-- START OF Text section --

2. However, before any person arrested for any specified serious offense may be released on bail in an amount that is either more or less than the amount contained in the schedule of bail for that offense, or may be released on his or her own recognizance, a hearing must be held at which “the court shall consider evidence of past court appearances of the detained person, the maximum potential sentence that could be imposed, and the danger that may be posed to other persons if the detained person is released.” (§ 1270.1, subds. (a) & (c).)
3. In determining whether to release the detained person on his or her own recognizance, “the court shall consider the potential danger to other persons, including threats that have been made by the detained person and any past acts of violence. The court shall also consider any evidence offered by the detained person regarding his or her ties to the community and his or her ability to post bond.” (§ 1270.1, subd. (c).)
4. Where bond is set in a different amount from that specified in the bail schedule, “the judge or magistrate shall state the reasons for that decision and shall address the issue of threats made against the victim or witness, if they were made, in the record.” (§ 1270.1, subd. (d).)

-- END OF Text section --
-- START OF Entries --

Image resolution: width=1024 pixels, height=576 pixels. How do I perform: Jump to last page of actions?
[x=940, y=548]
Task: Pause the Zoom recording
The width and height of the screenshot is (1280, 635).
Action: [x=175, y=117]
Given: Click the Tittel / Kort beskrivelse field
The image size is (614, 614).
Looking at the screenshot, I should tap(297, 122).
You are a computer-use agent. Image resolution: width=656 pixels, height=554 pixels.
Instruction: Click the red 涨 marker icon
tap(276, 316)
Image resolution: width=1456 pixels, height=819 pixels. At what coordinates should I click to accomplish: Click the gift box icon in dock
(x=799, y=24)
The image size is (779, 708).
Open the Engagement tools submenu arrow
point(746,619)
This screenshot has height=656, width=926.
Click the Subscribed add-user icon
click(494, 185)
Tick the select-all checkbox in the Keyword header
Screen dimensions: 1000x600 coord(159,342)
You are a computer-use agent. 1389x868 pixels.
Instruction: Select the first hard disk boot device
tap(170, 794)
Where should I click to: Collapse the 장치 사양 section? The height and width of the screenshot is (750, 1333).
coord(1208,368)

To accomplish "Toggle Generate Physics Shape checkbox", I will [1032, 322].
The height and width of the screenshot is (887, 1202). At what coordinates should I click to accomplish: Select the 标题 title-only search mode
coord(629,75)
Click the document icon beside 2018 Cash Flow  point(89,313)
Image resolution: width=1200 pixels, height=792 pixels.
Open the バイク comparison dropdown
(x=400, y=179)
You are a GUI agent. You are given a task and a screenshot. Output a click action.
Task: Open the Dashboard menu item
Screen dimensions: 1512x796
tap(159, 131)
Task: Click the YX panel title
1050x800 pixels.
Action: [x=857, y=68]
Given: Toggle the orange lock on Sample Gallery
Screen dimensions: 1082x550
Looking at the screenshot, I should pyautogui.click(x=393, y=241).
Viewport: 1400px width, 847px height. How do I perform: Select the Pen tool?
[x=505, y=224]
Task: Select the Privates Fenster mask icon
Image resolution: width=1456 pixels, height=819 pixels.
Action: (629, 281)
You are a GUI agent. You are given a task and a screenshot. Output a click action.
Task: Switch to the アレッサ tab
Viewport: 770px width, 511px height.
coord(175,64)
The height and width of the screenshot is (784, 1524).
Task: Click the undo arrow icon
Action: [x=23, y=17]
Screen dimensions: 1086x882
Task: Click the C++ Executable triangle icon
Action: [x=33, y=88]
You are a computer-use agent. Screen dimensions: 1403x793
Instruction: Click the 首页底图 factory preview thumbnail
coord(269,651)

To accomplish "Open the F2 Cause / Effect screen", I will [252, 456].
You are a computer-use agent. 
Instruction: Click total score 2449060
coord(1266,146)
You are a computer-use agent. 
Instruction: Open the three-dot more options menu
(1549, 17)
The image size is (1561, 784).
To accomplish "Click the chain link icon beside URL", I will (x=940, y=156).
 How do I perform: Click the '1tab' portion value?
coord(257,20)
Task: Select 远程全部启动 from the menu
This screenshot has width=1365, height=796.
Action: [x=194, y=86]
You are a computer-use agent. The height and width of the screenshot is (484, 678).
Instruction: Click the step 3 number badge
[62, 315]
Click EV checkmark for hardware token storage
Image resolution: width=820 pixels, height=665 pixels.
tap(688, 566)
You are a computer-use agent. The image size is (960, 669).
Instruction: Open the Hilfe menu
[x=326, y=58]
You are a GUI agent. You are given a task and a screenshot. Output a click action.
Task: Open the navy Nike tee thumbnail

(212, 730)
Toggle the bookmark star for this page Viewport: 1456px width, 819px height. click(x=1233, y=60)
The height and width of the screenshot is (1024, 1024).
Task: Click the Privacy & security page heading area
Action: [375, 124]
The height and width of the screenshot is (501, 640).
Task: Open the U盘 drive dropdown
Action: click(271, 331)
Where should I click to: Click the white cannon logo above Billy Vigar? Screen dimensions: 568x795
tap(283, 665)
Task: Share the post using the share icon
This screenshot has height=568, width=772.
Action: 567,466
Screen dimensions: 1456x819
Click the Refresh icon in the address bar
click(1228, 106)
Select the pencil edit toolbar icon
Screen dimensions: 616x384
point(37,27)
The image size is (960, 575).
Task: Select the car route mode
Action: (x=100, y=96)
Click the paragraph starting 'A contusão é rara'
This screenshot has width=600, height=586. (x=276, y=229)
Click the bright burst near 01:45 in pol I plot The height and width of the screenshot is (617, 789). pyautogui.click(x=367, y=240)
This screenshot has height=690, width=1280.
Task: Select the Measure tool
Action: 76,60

-- END OF Entries --

| Task requirements |
Copy out the full numbered passage on bail and release hearings from above, word for word.

| Response |
2. However, before any person arrested for any specified serious offense may be released on bail in an amount that is either more or less than the amount contained in the schedule of bail for that offense, or may be released on his or her own recognizance, a hearing must be held at which “the court shall consider evidence of past court appearances of the detained person, the maximum potential sentence that could be imposed, and the danger that may be posed to other persons if the detained person is released.” (§ 1270.1, subds. (a) & (c).)
3. In determining whether to release the detained person on his or her own recognizance, “the court shall consider the potential danger to other persons, including threats that have been made by the detained person and any past acts of violence. The court shall also consider any evidence offered by the detained person regarding his or her ties to the community and his or her ability to post bond.” (§ 1270.1, subd. (c).)
4. Where bond is set in a different amount from that specified in the bail schedule, “the judge or magistrate shall state the reasons for that decision and shall address the issue of threats made against the victim or witness, if they were made, in the record.” (§ 1270.1, subd. (d).)